Comparison of Predictive Models for the Early Diagnosis of Diabetes

Meysam Jahani; Mahdi Mahdavi

doi:10.4258/hir.2016.22.2.95

Abstract

Objectives

This study develops neural network models to improve the prediction of diabetes using clinical and lifestyle characteristics. Prediction models were developed using a combination of approaches and concepts.

Methods

We used memetic algorithms to update weights and to improve prediction accuracy of models. In the first step, the optimum amount for neural network parameters such as momentum rate, transfer function, and error function were obtained through trial and error and based on the results of previous studies. In the second step, optimum parameters were applied to memetic algorithms in order to improve the accuracy of prediction. This preliminary analysis showed that the accuracy of neural networks is 88%. In the third step, the accuracy of neural network models was improved using a memetic algorithm and resulted model was compared with a logistic regression model using a confusion matrix and receiver operating characteristic curve (ROC).

Results

The memetic algorithm improved the accuracy from 88.0% to 93.2%. We also found that memetic algorithm had a higher accuracy than the model from the genetic algorithm and a regression model. Among models, the regression model has the least accuracy. For the memetic algorithm model the amount of sensitivity, specificity, positive predictive value, negative predictive value, and ROC are 96.2, 95.3, 93.8, 92.4, and 0.958 respectively.

Conclusions

The results of this study provide a basis to design a Decision Support System for risk management and planning of care for individuals at risk of diabetes.

Keywords: Diabetes, Decision Support Techniques, Neural Networks, Early Diagnosis

I. Introduction

Diabetes is a chronic disease that poses a great challenge for health systems worldwide.

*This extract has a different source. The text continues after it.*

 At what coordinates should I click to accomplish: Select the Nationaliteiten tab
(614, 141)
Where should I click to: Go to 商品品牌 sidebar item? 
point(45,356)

On average, about 8.3% of people are diagnosed with diabetes around the world [1]. In the United States alone, 25.8 million individuals had diabetes in 2011, and 79 million more were at a high risk to develop the disease [2 3]. According to recent estimates, about 7 million Iranians have been diagnosed with diabetes. The prevalence of diabetes in the Iranian urban population is rapidly growing by 8.6% annually [1].

The average lifetime costs of direct medical treatment for a diabetic patient were estimated to be approximately $85,000 in 2012 in the United States [4]. The burden of this disease on the economy far exceeds the direct medical costs in the health sector because diabetes reduces the quality of life and labor productivity.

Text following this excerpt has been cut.